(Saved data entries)
***

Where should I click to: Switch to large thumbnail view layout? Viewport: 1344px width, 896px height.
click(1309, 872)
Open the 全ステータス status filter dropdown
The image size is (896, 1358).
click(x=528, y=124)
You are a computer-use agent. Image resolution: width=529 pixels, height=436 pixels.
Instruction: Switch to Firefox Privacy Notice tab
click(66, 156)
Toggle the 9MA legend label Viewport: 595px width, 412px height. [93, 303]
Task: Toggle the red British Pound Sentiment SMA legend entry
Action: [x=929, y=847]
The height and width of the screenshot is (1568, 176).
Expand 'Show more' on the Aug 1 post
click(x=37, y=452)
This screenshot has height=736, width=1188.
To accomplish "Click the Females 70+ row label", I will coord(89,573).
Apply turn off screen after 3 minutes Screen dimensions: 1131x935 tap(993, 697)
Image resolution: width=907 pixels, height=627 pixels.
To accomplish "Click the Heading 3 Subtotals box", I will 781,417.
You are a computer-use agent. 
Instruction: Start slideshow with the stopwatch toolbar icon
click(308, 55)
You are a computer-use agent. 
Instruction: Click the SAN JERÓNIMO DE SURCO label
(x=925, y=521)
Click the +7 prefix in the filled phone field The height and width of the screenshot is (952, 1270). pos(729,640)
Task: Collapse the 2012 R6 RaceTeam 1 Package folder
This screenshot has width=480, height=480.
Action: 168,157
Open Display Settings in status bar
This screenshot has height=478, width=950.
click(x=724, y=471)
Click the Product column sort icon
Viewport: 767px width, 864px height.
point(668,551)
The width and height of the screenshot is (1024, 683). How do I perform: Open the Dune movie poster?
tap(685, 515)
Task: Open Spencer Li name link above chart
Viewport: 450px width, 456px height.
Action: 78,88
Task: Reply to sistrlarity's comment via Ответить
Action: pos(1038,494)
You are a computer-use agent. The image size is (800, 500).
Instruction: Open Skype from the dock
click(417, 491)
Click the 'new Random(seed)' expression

***

> [DIRECTIONS FOR THIS TASK] Your answer should be a single number: the count of lines in the entries that contain the word "computer".

> [SOLUTION FOR THIS EXERCISE] 4